## Task to carry out
Set down all the data again. Change nothing.
-------------------------
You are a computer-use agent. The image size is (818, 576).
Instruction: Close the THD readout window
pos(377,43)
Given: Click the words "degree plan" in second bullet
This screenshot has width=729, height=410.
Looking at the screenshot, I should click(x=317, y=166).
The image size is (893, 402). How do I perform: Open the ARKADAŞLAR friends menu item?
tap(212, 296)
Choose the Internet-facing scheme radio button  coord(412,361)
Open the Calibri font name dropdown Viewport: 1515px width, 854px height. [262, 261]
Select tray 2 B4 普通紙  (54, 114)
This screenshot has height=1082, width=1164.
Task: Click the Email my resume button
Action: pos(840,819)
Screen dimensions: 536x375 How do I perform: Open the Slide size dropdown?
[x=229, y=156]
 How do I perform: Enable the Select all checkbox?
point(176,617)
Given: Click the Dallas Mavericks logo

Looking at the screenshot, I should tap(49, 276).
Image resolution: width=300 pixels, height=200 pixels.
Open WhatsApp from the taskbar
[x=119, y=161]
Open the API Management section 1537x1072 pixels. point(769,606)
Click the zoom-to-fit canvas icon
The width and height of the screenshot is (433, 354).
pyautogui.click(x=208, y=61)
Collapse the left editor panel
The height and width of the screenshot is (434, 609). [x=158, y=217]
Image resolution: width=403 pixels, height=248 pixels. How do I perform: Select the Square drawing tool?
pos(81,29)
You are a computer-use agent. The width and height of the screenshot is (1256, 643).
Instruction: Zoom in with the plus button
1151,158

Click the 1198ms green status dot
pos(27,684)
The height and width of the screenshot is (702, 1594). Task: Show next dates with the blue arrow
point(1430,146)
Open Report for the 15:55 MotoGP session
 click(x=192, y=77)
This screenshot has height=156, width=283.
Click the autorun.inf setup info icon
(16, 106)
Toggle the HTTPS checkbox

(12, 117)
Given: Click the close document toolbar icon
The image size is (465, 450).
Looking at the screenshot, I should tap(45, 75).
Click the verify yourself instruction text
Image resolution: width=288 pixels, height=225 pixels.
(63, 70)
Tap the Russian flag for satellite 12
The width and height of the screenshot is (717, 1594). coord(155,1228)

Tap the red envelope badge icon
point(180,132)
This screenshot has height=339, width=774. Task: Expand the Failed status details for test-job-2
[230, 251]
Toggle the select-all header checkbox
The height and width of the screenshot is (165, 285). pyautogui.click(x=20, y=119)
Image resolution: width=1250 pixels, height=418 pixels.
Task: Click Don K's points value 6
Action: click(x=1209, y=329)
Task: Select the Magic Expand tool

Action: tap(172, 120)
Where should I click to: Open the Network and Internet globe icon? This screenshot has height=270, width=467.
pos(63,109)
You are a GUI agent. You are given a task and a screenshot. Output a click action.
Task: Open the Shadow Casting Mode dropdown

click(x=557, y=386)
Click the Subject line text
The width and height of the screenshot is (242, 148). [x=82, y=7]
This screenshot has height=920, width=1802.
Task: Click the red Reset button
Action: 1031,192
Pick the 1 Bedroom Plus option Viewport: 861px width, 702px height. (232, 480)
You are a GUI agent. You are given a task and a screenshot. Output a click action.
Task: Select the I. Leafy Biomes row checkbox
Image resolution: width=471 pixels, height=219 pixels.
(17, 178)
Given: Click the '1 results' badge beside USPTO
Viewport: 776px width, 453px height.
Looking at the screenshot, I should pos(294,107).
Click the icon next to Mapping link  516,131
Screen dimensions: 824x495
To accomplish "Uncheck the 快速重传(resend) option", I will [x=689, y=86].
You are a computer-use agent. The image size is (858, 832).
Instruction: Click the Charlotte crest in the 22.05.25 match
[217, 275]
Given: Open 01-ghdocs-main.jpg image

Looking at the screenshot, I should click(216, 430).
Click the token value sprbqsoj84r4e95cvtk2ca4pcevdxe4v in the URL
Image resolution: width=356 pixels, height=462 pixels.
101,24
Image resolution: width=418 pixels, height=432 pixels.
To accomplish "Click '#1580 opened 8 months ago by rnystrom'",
-------------------------
## Finished task
You are a computer-use agent. The image size is (818, 576).
Instruction: Close the THD readout window
pos(377,43)
Given: Click the words "degree plan" in second bullet
This screenshot has width=729, height=410.
Looking at the screenshot, I should click(x=317, y=166).
The image size is (893, 402). How do I perform: Open the ARKADAŞLAR friends menu item?
tap(212, 296)
Choose the Internet-facing scheme radio button  coord(412,361)
Open the Calibri font name dropdown Viewport: 1515px width, 854px height. [262, 261]
Select tray 2 B4 普通紙  (54, 114)
This screenshot has height=1082, width=1164.
Task: Click the Email my resume button
Action: pos(840,819)
Screen dimensions: 536x375 How do I perform: Open the Slide size dropdown?
[x=229, y=156]
 How do I perform: Enable the Select all checkbox?
point(176,617)
Given: Click the Dallas Mavericks logo

Looking at the screenshot, I should tap(49, 276).
Image resolution: width=300 pixels, height=200 pixels.
Open WhatsApp from the taskbar
[x=119, y=161]
Open the API Management section 1537x1072 pixels. point(769,606)
Click the zoom-to-fit canvas icon
The width and height of the screenshot is (433, 354).
pyautogui.click(x=208, y=61)
Collapse the left editor panel
The height and width of the screenshot is (434, 609). [x=158, y=217]
Image resolution: width=403 pixels, height=248 pixels. How do I perform: Select the Square drawing tool?
pos(81,29)
You are a computer-use agent. The width and height of the screenshot is (1256, 643).
Instruction: Zoom in with the plus button
1151,158

Click the 1198ms green status dot
pos(27,684)
The height and width of the screenshot is (702, 1594). Task: Show next dates with the blue arrow
point(1430,146)
Open Report for the 15:55 MotoGP session
 click(x=192, y=77)
This screenshot has height=156, width=283.
Click the autorun.inf setup info icon
(16, 106)
Toggle the HTTPS checkbox

(12, 117)
Given: Click the close document toolbar icon
The image size is (465, 450).
Looking at the screenshot, I should tap(45, 75).
Click the verify yourself instruction text
Image resolution: width=288 pixels, height=225 pixels.
(63, 70)
Tap the Russian flag for satellite 12
The width and height of the screenshot is (717, 1594). coord(155,1228)

Tap the red envelope badge icon
point(180,132)
This screenshot has height=339, width=774. Task: Expand the Failed status details for test-job-2
[230, 251]
Toggle the select-all header checkbox
The height and width of the screenshot is (165, 285). pyautogui.click(x=20, y=119)
Image resolution: width=1250 pixels, height=418 pixels.
Task: Click Don K's points value 6
Action: click(x=1209, y=329)
Task: Select the Magic Expand tool

Action: tap(172, 120)
Where should I click to: Open the Network and Internet globe icon? This screenshot has height=270, width=467.
pos(63,109)
You are a GUI agent. You are given a task and a screenshot. Output a click action.
Task: Open the Shadow Casting Mode dropdown

click(x=557, y=386)
Click the Subject line text
The width and height of the screenshot is (242, 148). [x=82, y=7]
This screenshot has height=920, width=1802.
Task: Click the red Reset button
Action: 1031,192
Pick the 1 Bedroom Plus option Viewport: 861px width, 702px height. (232, 480)
You are a GUI agent. You are given a task and a screenshot. Output a click action.
Task: Select the I. Leafy Biomes row checkbox
Image resolution: width=471 pixels, height=219 pixels.
(17, 178)
Given: Click the '1 results' badge beside USPTO
Viewport: 776px width, 453px height.
Looking at the screenshot, I should pos(294,107).
Click the icon next to Mapping link  516,131
Screen dimensions: 824x495
To accomplish "Uncheck the 快速重传(resend) option", I will [x=689, y=86].
You are a computer-use agent. The image size is (858, 832).
Instruction: Click the Charlotte crest in the 22.05.25 match
[217, 275]
Given: Open 01-ghdocs-main.jpg image

Looking at the screenshot, I should click(216, 430).
Click the token value sprbqsoj84r4e95cvtk2ca4pcevdxe4v in the URL
Image resolution: width=356 pixels, height=462 pixels.
101,24
Image resolution: width=418 pixels, height=432 pixels.
To accomplish "Click '#1580 opened 8 months ago by rnystrom'",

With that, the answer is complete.